Its two am and Blake just handed me a red bull and a plate of spaghetti without the meat (so it was just noodles and sauce). I downed the red bull quickly and I stared at the food for a couple minutes before I sighed, I noticed how little he put me compared to how much was on his plate- he knew.
I swallowed hard unintentionally and he looked up, "You don't have to eat it..." he says, "I-I know" I say.
I finish the food and he's already waiting for me, he takes the plates and empty cans to the kitchen and comes back a little while later.
We stayed up watching scary movies and drinking various energy drinks.
I wondered why Blake didn't want to go to sleep but he sort of answered my mental question; "I love horror movies. They keep me up at night wondering, sometimes they scare the shit out of me and I'm paranoid but they occupy my mind and keep me away from the suicidal thoughts"
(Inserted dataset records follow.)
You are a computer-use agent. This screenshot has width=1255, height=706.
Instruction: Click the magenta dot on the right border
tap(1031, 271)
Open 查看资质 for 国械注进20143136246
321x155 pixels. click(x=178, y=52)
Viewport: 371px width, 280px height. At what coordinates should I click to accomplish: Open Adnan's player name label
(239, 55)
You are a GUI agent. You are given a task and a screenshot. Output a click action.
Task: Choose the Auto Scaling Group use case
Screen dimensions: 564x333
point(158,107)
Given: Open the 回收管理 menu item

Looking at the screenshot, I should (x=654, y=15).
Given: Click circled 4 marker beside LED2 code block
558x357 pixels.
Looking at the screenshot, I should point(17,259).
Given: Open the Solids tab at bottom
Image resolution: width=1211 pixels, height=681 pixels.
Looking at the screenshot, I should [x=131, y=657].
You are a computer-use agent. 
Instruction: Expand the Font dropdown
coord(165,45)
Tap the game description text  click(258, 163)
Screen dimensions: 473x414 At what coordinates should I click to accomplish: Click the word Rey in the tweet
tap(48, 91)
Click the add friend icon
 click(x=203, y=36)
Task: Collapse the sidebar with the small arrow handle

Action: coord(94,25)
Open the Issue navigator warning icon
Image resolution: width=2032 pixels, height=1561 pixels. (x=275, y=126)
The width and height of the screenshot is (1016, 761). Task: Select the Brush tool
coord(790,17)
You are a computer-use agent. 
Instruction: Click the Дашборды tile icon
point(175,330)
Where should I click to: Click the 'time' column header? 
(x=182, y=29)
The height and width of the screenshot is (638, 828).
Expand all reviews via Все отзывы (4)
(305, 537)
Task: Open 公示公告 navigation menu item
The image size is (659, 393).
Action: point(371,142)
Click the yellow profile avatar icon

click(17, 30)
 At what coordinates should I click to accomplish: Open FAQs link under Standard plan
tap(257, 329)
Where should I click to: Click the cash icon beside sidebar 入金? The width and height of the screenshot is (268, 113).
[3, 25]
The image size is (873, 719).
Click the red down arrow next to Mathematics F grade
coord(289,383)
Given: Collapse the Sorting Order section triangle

I lick my bottom lip and rest my head on his chest, the reason I wanted to stay up with him was because if I shut my eyes I'd have to face the monsters in my head.
The demons inside the dark, it's hell in my eyes- yeah, I'm definitely afraid of the dark.
I hold onto him tighter and it feels like I'm falling again, I dig my nails into the sofa and I take a deep breath.
"What's wrong?" he asks
"I f-feel like I'm f-f-falling"
He tightens his grip around me and looks down into my eyes,
"It's real. This is real"
I nod slowly and we sit there for a few more hours watching movies and drinking way too much red bull (that can't be good for our hearts right?) but at six am I sit up properly, I stand up slowly and creep out while Jinx and Blake sleep dreaming.
I shut the door behind me and run down the big staircase and out the main doors of the lobby, im running through London in the snow at six am because I'm intelligent.
I'm not sure how to get back to 'his' place but I'm not sure if that's where I want to go.
By the time I reach a familiar place its eight am and I'm in Pencey Prep forest.
I sit down on a tree stump collecting my thoughts and trying to breathe right when a pair of black shoes appears in front of me.
I look up to see another familiar face,
"What happened Steph?" Criss asks me,
"I-I made a-a mi-mistake" I whisper.
"Where have you been for so long?"
"Steph! Not again?"
I nod slowly. That's why I left last time, I didn't want to be put back in another clinic but I've gone and done exactly that. I'm so very fucked up and I desperately need help but I can't explain why I love the pain that cutting gives me or why I breathe in toxins from cigarettes for fun or why I want to die.
I don't like explaining myself, remember?